I left that company a few months back to try to build my own thing and I just finished building out the alpha infrastructure for it on Kubernetes. I can now safely say, as an infrastructure engineer, Kubernetes is an absolute joy to work with compared to lesser abstractions. At least, when someone else is managing the control plane for you. It has exactly the right abstractions, with the right defaults, and it behaves basically exactly as it should.

Yes, it's complicated. Yes, there are a lot of moving pieces. Yes, there are hard problems. That's just the reality of software infrastructure. That's not kubernetes, those are just the problems of infrastructure. There's a whole set of problems kubernetes is working to solve in addition to those. Remove kubernetes and you still have those problems, but then you also have the whole set of problems Kubernetes solves as well.

I think what's really happening with this whole "Kubernetes is too complicated thing" is that a lot of teams expect to be able to use it like Heroku. That's not what it is. Or they try to build out infrastructures with javascript/php/python/etc engineers. You wouldn't try to have a team of front end engineers build your rest backend. It's not reasonable to expect javascript engineers to know how to build and operate an infrastructure - at least not with out dedicating themselves to learning the tooling and space full time for a while. Think of it from the perspective of a frontend engineer learning Python and Django to build out a rest backend, and then multiply the complexity by 4. That's just infrastructure regardless of what you're using.
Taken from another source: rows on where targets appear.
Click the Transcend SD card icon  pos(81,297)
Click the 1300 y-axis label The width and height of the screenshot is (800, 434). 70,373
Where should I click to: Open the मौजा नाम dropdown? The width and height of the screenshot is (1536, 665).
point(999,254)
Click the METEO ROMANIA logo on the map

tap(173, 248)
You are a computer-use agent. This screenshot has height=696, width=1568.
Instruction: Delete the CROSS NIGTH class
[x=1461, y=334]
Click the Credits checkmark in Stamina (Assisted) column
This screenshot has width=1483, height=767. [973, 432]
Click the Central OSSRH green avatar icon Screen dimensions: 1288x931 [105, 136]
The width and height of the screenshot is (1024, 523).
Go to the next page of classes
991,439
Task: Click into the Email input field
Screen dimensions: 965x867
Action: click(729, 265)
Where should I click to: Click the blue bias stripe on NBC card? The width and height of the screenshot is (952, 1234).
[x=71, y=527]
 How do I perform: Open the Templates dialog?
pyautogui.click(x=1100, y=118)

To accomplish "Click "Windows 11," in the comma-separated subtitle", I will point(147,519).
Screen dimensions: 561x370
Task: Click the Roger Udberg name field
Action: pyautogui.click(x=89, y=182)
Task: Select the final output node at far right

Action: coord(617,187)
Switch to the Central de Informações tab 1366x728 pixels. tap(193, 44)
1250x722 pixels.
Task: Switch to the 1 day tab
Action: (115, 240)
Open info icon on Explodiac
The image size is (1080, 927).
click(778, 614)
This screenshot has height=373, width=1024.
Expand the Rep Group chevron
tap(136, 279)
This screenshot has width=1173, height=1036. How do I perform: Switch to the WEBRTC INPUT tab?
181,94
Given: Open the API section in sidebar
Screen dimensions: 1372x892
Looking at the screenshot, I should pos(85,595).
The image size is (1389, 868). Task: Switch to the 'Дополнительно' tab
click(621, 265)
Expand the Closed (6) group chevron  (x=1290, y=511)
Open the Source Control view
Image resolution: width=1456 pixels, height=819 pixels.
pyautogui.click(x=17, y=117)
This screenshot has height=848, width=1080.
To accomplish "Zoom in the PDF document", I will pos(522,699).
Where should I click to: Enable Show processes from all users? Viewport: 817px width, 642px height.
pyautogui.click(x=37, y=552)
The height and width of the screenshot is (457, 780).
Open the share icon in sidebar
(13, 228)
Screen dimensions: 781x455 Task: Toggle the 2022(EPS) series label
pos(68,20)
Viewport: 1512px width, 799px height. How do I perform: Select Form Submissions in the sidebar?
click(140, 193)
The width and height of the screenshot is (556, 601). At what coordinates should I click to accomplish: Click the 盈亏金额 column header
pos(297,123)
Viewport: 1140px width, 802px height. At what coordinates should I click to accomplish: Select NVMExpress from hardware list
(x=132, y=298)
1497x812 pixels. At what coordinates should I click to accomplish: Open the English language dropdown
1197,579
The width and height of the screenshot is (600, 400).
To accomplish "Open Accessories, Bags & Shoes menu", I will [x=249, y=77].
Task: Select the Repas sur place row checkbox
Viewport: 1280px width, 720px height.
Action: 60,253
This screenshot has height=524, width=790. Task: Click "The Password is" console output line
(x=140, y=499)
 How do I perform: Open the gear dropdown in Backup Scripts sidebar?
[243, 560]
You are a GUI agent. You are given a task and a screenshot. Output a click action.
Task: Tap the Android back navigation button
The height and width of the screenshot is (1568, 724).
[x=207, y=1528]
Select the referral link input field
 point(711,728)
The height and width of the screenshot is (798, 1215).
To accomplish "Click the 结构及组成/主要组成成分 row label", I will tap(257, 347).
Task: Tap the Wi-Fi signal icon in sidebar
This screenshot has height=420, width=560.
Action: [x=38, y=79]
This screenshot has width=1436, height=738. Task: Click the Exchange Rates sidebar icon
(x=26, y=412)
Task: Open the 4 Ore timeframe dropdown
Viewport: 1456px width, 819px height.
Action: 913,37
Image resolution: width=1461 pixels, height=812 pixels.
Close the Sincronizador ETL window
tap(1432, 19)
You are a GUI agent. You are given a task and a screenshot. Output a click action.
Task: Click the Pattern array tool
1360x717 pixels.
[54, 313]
If you just need to run and scale a container fast and simple, with maybe a single database - then sure the PaaS providers might fit your needs for a while. But eventually the trade off is going to be cost and limitations. You'll eventually need a piece of infrastructure they don't provide.

TL;DR Kubernetes isn't the problem here. Infrastructure work is just plain complicated. If you want multiple services, high availability, reliability, scalability, security, and performance, it's just complicated and hard. Don't short change it. Dedicate someone to learning it or hire someone who knows it.